_Activity:_
When you reach the line that contains "You are a GUI", begin copying exactly and continue through the last line below. Do not copy pictures.

_Dataset records:_
<<<<
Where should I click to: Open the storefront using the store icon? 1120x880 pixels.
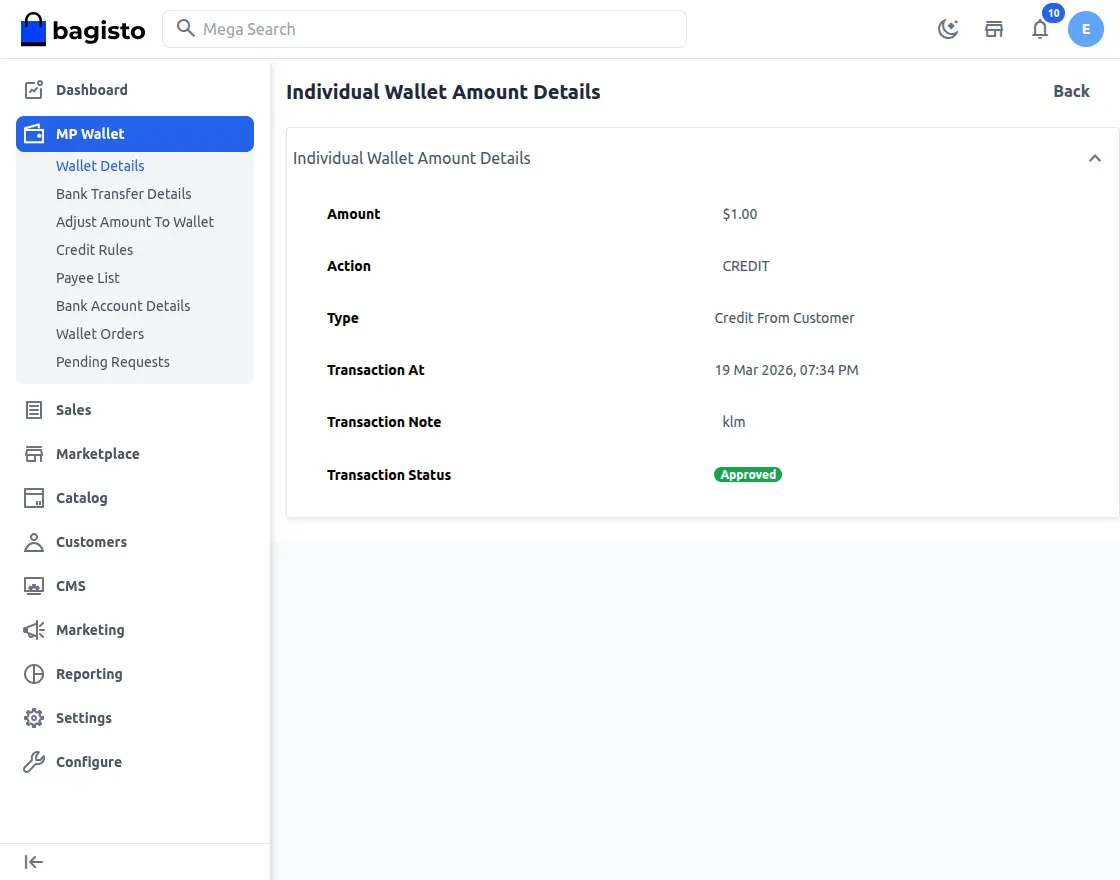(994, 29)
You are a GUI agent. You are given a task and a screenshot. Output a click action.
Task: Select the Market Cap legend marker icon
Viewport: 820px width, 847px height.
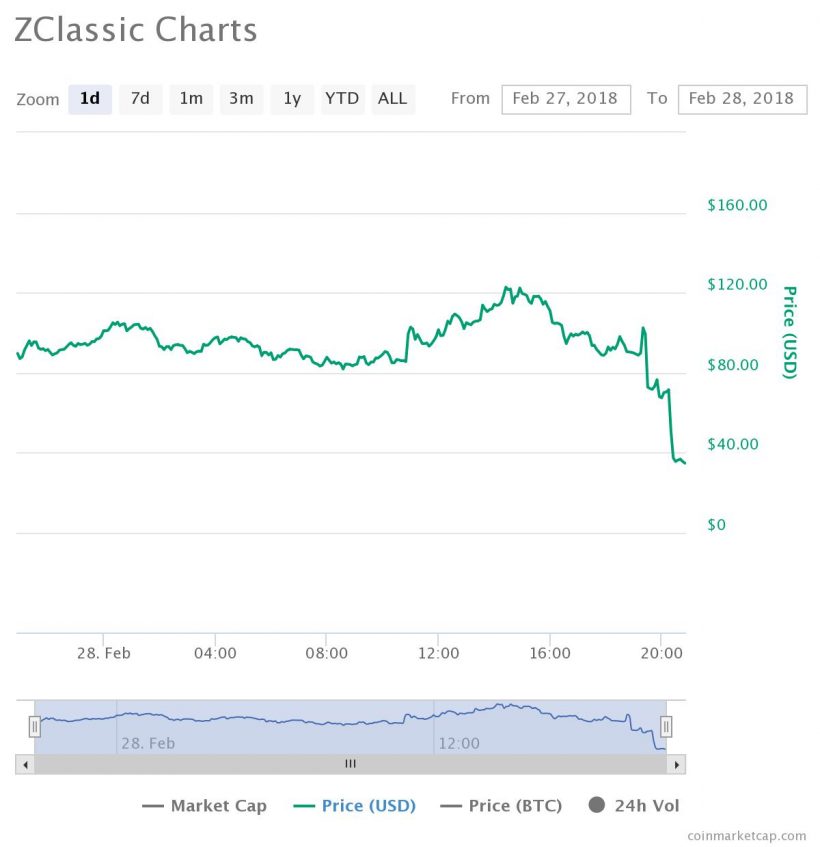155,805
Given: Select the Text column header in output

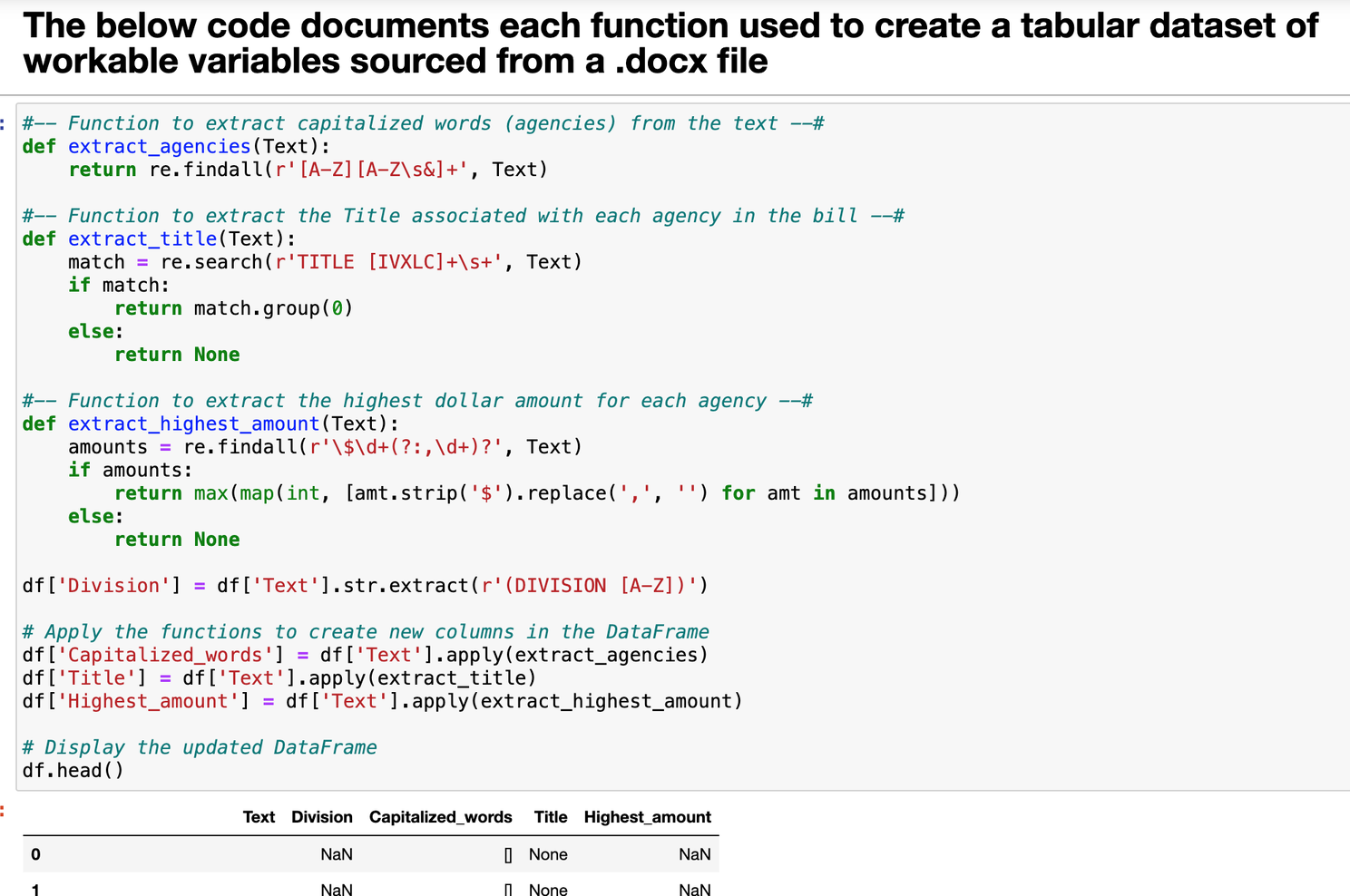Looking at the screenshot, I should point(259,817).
>>>>
_Reply to the task:_
You are a GUI agent. You are given a task and a screenshot. Output a click action.
Task: Select the Market Cap legend marker icon
Viewport: 820px width, 847px height.
155,805
Given: Select the Text column header in output

Looking at the screenshot, I should point(259,817).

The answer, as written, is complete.